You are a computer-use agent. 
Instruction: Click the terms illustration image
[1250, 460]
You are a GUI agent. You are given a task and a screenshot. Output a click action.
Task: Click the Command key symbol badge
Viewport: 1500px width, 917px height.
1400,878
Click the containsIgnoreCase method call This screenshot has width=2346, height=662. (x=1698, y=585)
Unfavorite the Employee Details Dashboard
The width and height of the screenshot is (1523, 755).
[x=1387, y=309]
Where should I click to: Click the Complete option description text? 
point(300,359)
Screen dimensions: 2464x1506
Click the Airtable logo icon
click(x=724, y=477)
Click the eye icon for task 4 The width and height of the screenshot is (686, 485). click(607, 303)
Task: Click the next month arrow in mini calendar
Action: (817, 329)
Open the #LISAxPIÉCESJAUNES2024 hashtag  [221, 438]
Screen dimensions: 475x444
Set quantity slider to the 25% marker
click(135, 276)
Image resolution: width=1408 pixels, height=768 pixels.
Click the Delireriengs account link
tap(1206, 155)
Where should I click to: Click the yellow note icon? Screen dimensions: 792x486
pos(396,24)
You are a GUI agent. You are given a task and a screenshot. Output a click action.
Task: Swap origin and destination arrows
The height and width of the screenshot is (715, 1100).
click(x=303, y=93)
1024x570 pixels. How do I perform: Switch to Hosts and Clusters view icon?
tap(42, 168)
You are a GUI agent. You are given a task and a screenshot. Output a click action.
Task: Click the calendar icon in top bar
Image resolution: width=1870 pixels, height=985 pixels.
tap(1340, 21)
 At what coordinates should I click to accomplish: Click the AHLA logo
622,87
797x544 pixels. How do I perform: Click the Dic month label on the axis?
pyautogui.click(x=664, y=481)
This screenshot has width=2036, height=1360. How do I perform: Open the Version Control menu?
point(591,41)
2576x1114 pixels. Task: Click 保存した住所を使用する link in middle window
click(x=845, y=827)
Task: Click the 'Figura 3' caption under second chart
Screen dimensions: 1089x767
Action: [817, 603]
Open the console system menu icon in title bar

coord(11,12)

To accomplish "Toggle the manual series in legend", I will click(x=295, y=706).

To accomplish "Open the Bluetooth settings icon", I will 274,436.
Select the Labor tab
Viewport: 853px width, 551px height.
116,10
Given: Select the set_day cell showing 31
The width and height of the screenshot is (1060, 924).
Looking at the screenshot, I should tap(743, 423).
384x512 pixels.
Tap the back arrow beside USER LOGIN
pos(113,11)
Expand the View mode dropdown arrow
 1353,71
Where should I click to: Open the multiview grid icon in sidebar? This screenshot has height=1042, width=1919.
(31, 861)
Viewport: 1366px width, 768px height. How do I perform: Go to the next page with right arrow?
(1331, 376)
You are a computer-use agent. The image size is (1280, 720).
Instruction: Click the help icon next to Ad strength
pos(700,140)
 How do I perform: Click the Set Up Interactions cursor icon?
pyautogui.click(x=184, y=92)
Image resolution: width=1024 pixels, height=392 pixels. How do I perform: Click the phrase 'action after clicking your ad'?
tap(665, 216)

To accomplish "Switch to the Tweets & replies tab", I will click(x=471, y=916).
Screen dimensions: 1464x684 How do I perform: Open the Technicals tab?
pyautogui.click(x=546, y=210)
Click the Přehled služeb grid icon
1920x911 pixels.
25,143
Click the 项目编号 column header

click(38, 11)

SHORT EXERCISE
Put every line of the listing above into a numbered list, omitting the blank lines.

TASK OUTPUT
1. You are a computer-use agent. 
2. Instruction: Click the terms illustration image
3. [1250, 460]
4. You are a GUI agent. You are given a task and a screenshot. Output a click action.
5. Task: Click the Command key symbol badge
6. Viewport: 1500px width, 917px height.
7. 1400,878
8. Click the containsIgnoreCase method call This screenshot has width=2346, height=662. (x=1698, y=585)
9. Unfavorite the Employee Details Dashboard
10. The width and height of the screenshot is (1523, 755).
11. [x=1387, y=309]
12. Where should I click to: Click the Complete option description text? 
13. point(300,359)
14. Screen dimensions: 2464x1506
15. Click the Airtable logo icon
16. click(x=724, y=477)
17. Click the eye icon for task 4 The width and height of the screenshot is (686, 485). click(607, 303)
18. Task: Click the next month arrow in mini calendar
19. Action: (817, 329)
20. Open the #LISAxPIÉCESJAUNES2024 hashtag  [221, 438]
21. Screen dimensions: 475x444
22. Set quantity slider to the 25% marker
23. click(135, 276)
24. Image resolution: width=1408 pixels, height=768 pixels.
25. Click the Delireriengs account link
26. tap(1206, 155)
27. Where should I click to: Click the yellow note icon? Screen dimensions: 792x486
28. pos(396,24)
29. You are a GUI agent. You are given a task and a screenshot. Output a click action.
30. Task: Swap origin and destination arrows
31. The height and width of the screenshot is (715, 1100).
32. click(x=303, y=93)
33. 1024x570 pixels. How do I perform: Switch to Hosts and Clusters view icon?
34. tap(42, 168)
35. You are a GUI agent. You are given a task and a screenshot. Output a click action.
36. Task: Click the calendar icon in top bar
37. Image resolution: width=1870 pixels, height=985 pixels.
38. tap(1340, 21)
39.  At what coordinates should I click to accomplish: Click the AHLA logo
40. 622,87
41. 797x544 pixels. How do I perform: Click the Dic month label on the axis?
42. pyautogui.click(x=664, y=481)
43. This screenshot has width=2036, height=1360. How do I perform: Open the Version Control menu?
44. point(591,41)
45. 2576x1114 pixels. Task: Click 保存した住所を使用する link in middle window
46. click(x=845, y=827)
47. Task: Click the 'Figura 3' caption under second chart
48. Screen dimensions: 1089x767
49. Action: [817, 603]
50. Open the console system menu icon in title bar
51. coord(11,12)
52. To accomplish "Toggle the manual series in legend", I will click(x=295, y=706).
53. To accomplish "Open the Bluetooth settings icon", I will 274,436.
54. Select the Labor tab
55. Viewport: 853px width, 551px height.
56. 116,10
57. Given: Select the set_day cell showing 31
58. The width and height of the screenshot is (1060, 924).
59. Looking at the screenshot, I should tap(743, 423).
60. 384x512 pixels.
61. Tap the back arrow beside USER LOGIN
62. pos(113,11)
63. Expand the View mode dropdown arrow
64.  1353,71
65. Where should I click to: Open the multiview grid icon in sidebar? This screenshot has height=1042, width=1919.
66. (31, 861)
67. Viewport: 1366px width, 768px height. How do I perform: Go to the next page with right arrow?
68. (1331, 376)
69. You are a computer-use agent. The image size is (1280, 720).
70. Instruction: Click the help icon next to Ad strength
71. pos(700,140)
72.  How do I perform: Click the Set Up Interactions cursor icon?
73. pyautogui.click(x=184, y=92)
74. Image resolution: width=1024 pixels, height=392 pixels. How do I perform: Click the phrase 'action after clicking your ad'?
75. tap(665, 216)
76. To accomplish "Switch to the Tweets & replies tab", I will click(x=471, y=916).
77. Screen dimensions: 1464x684 How do I perform: Open the Technicals tab?
78. pyautogui.click(x=546, y=210)
79. Click the Přehled služeb grid icon
80. 1920x911 pixels.
81. 25,143
82. Click the 项目编号 column header
83. click(38, 11)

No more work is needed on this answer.